According to the study, health status as assessed by the Seattle Angina Questionnaire was poorer for women compared with men at baseline, 6 weeks and 9 months in all domains of the questionnaire (P for all < .001), except for treatment satisfaction (P at 6 weeks = .081; P at 9 months = .27).
“Health status increased significantly after PCI for both women and men and to a similar extent,” the researchers wrote. “However, with the exception of treatment satisfaction, women had poorer health status outcomes than men both before and after PCI even after adjusting for comorbidities and baseline health status.”
After adjusting for clinical characteristics, procedural characteristics and baseline Seattle Angina Questionnaire score, researchers reported that women had worse health status at 6 weeks (beta = 2.67; 95% CI, 3.08 to 2.27; P < .001) and 9 months (beta = 2.36; 95% CI, 2.74 to 1.97; P < .001) compared with men.

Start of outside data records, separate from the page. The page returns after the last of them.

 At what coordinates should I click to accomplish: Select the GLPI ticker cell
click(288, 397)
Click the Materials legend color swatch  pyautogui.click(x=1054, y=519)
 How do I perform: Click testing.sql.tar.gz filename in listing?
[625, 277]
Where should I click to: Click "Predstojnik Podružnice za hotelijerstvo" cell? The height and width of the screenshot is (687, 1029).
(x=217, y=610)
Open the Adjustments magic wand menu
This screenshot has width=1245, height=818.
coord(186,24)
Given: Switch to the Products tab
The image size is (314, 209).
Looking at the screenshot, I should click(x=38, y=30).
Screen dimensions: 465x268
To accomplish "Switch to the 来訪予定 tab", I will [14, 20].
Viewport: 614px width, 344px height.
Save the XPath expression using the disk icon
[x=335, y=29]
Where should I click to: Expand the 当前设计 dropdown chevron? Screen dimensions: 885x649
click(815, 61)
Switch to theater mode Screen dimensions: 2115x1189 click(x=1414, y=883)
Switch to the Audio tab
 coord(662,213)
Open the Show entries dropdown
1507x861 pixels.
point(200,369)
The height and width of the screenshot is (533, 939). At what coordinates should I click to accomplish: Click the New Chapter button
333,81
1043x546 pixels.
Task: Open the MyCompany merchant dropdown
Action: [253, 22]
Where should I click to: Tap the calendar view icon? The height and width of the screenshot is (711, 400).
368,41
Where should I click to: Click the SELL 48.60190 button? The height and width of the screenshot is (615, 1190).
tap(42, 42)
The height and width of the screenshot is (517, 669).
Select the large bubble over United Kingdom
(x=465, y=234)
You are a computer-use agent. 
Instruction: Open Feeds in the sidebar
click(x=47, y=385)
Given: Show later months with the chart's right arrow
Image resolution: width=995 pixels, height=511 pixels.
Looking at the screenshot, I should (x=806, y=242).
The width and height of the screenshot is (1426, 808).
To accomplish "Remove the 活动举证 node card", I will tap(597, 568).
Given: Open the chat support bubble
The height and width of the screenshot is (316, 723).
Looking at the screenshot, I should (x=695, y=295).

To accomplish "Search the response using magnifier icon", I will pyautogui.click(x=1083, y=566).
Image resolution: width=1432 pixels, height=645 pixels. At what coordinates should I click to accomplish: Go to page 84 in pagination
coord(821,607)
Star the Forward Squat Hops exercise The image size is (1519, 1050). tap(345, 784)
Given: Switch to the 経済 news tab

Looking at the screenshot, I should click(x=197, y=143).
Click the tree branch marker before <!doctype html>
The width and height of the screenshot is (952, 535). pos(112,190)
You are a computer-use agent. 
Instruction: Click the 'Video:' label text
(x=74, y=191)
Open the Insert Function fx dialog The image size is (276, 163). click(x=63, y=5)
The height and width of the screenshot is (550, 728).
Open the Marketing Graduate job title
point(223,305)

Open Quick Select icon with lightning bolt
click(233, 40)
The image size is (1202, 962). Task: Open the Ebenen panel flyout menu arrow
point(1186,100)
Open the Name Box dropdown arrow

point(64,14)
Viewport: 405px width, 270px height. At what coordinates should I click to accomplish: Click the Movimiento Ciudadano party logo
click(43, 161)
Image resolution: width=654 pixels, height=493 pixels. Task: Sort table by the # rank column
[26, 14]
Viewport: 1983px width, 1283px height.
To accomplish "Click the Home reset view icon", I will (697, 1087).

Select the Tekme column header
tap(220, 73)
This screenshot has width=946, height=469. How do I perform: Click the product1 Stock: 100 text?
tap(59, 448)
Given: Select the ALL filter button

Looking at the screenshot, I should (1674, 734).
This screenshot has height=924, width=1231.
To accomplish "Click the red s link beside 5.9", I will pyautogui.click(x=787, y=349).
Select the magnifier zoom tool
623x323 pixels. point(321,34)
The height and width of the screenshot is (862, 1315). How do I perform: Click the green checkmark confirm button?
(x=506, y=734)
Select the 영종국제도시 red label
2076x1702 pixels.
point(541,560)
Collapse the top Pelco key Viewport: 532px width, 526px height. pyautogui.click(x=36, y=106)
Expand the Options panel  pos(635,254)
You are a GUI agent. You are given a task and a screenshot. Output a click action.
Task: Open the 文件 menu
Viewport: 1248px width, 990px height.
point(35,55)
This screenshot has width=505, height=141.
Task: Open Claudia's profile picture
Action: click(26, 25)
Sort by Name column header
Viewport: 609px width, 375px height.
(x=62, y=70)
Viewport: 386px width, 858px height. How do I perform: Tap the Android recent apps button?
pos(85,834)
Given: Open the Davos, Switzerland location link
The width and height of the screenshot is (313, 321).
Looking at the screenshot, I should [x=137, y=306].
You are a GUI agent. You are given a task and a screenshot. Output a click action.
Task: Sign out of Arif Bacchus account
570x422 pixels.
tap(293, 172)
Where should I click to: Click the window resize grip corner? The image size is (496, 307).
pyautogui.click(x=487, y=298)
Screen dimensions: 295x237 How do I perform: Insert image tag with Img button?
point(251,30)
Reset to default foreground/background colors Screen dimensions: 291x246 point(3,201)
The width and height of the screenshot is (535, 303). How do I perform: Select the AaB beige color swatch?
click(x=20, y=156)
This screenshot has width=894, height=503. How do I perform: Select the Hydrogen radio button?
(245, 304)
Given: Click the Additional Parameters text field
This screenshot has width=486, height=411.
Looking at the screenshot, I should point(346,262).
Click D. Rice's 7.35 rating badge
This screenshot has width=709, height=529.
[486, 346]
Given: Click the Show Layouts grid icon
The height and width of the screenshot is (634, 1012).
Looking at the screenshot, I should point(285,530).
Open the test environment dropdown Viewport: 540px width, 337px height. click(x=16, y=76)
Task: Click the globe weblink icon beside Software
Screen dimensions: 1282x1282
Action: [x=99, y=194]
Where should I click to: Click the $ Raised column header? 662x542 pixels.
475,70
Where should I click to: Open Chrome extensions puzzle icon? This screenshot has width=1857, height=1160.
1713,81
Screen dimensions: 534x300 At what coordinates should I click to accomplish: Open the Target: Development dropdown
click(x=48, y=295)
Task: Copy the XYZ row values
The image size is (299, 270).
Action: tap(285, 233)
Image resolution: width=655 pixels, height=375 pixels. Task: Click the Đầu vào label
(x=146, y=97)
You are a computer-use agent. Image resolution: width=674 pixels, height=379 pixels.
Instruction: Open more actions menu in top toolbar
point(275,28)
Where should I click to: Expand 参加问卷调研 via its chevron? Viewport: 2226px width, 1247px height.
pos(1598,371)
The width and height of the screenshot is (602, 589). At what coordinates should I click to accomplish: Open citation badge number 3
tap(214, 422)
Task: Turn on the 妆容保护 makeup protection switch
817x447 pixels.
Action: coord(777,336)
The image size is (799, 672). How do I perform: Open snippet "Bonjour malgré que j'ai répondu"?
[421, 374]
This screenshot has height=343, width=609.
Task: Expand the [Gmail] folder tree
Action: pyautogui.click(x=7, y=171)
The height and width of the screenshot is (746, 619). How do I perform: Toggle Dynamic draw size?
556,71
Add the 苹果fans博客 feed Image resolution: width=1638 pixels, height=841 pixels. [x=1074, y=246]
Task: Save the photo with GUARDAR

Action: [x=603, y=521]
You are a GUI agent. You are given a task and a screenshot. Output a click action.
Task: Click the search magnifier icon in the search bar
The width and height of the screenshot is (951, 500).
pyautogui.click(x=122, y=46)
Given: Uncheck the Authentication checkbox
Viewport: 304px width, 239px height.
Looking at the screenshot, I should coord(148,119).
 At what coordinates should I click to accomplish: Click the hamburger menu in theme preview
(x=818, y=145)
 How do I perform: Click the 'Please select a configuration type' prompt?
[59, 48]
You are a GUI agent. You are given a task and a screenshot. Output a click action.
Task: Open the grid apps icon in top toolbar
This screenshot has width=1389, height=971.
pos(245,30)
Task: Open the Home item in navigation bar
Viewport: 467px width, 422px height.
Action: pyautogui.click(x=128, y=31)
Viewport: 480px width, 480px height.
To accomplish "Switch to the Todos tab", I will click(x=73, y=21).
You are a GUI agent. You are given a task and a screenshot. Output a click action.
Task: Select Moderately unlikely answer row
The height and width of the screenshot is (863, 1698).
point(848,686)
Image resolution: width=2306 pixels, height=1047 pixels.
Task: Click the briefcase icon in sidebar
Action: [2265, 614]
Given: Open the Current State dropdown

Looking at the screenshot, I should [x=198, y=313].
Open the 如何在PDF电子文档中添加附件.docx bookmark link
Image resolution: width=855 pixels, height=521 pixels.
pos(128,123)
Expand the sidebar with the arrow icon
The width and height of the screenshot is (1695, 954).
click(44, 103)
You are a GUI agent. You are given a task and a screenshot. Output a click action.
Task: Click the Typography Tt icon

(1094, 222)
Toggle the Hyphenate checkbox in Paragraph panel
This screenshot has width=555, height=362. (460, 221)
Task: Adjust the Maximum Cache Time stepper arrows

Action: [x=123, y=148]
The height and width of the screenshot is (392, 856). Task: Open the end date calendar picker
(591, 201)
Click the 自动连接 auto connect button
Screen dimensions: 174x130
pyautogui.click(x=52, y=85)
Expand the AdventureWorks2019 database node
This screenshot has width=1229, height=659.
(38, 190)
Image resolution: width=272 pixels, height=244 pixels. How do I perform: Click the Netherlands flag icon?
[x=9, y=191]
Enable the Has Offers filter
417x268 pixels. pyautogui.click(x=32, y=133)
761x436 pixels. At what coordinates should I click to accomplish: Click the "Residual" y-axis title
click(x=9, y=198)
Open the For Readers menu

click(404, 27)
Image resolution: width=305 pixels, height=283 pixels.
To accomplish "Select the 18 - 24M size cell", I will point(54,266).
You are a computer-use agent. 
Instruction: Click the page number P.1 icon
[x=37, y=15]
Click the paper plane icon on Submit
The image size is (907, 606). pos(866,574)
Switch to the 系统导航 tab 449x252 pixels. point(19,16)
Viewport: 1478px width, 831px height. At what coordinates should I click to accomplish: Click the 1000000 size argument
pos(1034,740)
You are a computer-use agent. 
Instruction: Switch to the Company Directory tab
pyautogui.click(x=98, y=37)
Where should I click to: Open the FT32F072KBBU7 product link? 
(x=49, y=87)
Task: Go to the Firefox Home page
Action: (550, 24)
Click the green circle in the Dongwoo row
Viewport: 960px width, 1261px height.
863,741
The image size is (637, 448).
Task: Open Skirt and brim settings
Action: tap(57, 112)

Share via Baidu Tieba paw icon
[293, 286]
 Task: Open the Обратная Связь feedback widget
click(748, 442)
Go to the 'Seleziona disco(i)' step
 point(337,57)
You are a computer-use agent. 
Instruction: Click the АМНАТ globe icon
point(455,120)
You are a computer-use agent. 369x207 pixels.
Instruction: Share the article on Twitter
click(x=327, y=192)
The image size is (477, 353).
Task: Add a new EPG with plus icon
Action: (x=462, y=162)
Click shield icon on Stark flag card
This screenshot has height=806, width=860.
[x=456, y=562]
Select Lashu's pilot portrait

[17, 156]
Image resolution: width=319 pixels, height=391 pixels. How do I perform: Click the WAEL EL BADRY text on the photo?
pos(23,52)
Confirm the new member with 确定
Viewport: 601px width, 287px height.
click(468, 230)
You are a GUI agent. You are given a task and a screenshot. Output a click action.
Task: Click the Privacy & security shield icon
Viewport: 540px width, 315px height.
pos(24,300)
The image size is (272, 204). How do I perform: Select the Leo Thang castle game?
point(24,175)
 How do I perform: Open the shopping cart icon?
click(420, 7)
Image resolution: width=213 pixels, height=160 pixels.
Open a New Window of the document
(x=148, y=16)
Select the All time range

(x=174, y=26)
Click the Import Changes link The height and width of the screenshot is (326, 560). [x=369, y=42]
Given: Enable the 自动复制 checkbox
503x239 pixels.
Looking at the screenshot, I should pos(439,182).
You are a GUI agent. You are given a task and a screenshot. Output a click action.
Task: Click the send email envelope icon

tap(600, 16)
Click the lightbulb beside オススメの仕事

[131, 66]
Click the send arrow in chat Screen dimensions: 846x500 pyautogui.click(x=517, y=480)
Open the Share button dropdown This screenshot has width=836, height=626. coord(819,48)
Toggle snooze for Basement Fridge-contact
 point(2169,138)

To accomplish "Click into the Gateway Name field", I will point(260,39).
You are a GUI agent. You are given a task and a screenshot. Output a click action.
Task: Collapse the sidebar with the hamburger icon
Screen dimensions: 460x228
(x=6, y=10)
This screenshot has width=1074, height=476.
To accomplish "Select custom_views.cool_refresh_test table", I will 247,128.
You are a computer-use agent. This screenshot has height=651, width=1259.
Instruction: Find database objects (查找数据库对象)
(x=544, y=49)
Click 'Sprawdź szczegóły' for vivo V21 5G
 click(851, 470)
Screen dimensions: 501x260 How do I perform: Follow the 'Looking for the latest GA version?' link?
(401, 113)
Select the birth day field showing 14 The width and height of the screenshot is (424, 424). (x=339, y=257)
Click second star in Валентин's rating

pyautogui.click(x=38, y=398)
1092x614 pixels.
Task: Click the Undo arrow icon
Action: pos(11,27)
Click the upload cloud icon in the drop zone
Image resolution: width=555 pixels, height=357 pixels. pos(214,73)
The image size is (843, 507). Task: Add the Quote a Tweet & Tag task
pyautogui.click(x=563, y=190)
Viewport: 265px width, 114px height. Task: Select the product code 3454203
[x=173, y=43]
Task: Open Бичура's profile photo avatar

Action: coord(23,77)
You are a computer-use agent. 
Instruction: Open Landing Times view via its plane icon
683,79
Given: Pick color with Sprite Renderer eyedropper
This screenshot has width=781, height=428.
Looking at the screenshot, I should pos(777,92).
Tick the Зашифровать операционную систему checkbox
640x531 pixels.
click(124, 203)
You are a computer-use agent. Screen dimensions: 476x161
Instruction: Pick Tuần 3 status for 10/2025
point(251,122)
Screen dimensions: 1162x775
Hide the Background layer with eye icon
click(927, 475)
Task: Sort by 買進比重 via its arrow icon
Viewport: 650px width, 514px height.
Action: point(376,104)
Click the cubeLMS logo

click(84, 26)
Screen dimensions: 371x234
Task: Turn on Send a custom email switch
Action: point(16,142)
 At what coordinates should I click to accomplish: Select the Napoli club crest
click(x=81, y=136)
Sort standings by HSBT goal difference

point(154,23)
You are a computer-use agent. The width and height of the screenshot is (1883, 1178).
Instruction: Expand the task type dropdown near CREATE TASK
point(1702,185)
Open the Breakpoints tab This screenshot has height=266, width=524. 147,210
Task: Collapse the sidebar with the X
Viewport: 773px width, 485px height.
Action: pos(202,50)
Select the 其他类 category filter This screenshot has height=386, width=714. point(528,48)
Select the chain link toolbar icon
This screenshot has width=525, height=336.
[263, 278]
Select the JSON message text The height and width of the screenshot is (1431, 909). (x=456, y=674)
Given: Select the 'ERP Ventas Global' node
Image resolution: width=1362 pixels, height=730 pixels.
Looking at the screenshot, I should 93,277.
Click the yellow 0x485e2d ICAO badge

Women also had lower odds of freedom from angina at 6 weeks (OR = 0.66; 95% CI, 0.61-0.71; P < .001) and 9 months (OR = 0.68; 95% CI, 0.62-0.74; P < .001) compared with men.
“Sociocultural factors are implicated as potential causes of sex-based differences in health status. Culture-dependent gender-related factors ... are linked with greater health status disparities than those arising from biologic female sex alone. Indeed, the dependence of gender roles, behaviors, expressions and identities on culture is an important motivation for the current analysis,” the researchers wrote. “One immediate action providers can take to minimize disparities in health status is to optimize medical therapy equitably in women and men with established CAD.”
In a related editorial, Sonya N. Burgess, PhD, MBChB, interventional cardiologist at Nepean Hospital in Sydney, discussed how improvements in the implementation of existing guideline-based therapies could improve disparities in PCI outcomes.
“New innovations are undoubtably important, but we must also apply the evidence-based medicine we do have in a more systematic manner, for women and patients less likely to receive guideline-based care. Including more consistent referral and treatment thresholds, better use of radial access, potent P2Y12 inhibitors, referral to cardiac rehab, statin therapy and more aggressive management of cardiac risk factors, particularly hypertension and body mass index,” Burgess wrote. “Hiremath et al’s study is equity focused, timely and relevant, it serves as a reminder that we are far from closing the gender gap for women with cardiovascular disease and is a call to action to keep working toward better evidence-based solutions and to more consistent and equitable management strategies.”